Extract the lines from the one containing "Describe the element" through the one containing "at that location.", both included, and copy them without any change.

**SUPPLIED RECORDS:**
• • •

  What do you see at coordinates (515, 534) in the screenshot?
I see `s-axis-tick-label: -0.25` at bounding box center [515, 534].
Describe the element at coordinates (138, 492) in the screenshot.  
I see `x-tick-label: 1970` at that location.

• • •

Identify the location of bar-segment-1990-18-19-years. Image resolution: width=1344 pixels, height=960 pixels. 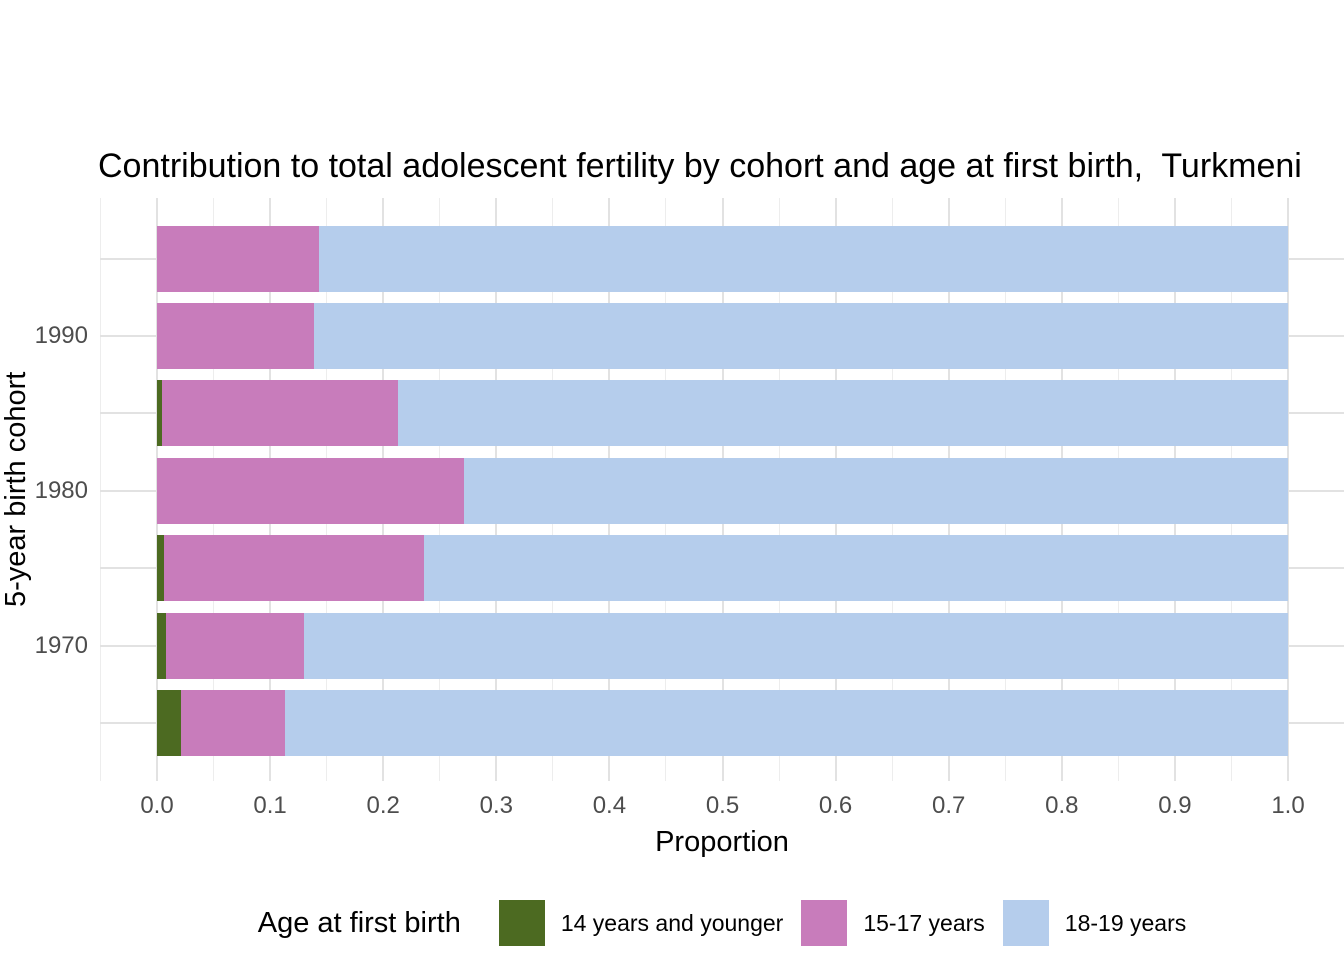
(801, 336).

• • •

**TASK SOLUTION:**
Describe the element at coordinates (138, 492) in the screenshot.  
I see `x-tick-label: 1970` at that location.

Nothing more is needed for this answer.